Selesai melaksanakan sholatnya, Ayna bergegas untuk tidur. Entah kenapa, tubuhnya begitu lelah setelah membereskan hasil berantakan pesta ulang tahun Alea, bahkan ia yang membereskannya sendiri.
"Kenapa paman sebegitu bencinya kepadaku ya? Kalau dari dulu sudah benci, kenapa aku dibawa kemari, ke rumah ini? Bahkan bibi dan Alea saja bilang, jijik kepadaku karena kakiku ini. Padahal, salah siapa yang sudah membuat kakiku menjadi cacat begini?"
Ayna mengambil pigura foto yang ada di nakas samping tempat tidurnya. Pandangannya menyendu, karena dalam foto itu, siluet dirinya dan juga kedua orang tuanya yang sudah tiada, begitu bahagia tanpa ada rasa kesedihan sama sekali.
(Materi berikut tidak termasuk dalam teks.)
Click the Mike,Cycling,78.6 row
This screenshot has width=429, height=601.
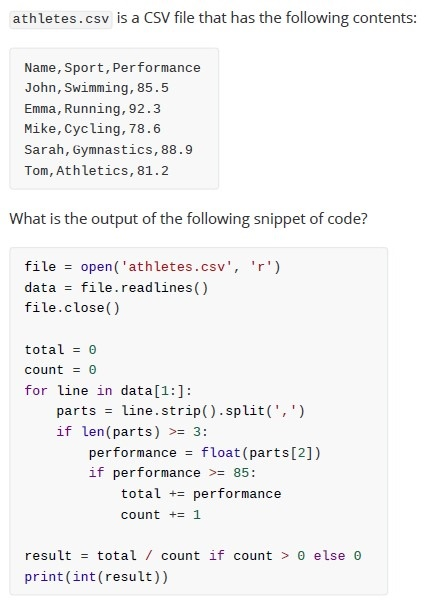click(92, 129)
"Entah bagaimana ya rasanya dicintai itu. Aku sudah sangat lupa bagaimana rasanya dicintai maupun disayangi. Kalaupun bersama kakek Chairul dan Nenek Tiana... Aku ngga tahu juga, tapi rasanya dada begitu geli dan hangat. Apa aku mencintai dan menyayangi kakek dan nenek ya? Secara mereka... Menganggapku cucunya..."
Karena lelah dengan pikirannya, Ayna tertidur dengan pigura foto yang masih dipeluknya erat. Tanpa terasa pula, jika hari keesokannya adalah hari dimana penderitaan sebenarnya... Dimulai.
***
Keesokan harinya...
"Apa? Padahal bukti sudah ada, dan kalian berdua tetap ngga mau mengakuinya?!"
Pagi itu, menjadi huru hara. Karena Yuliana kehilangan kalung mutiaranya yang berharga, dan itu ditemukan di lemari di kamar Chairul dan Tiana.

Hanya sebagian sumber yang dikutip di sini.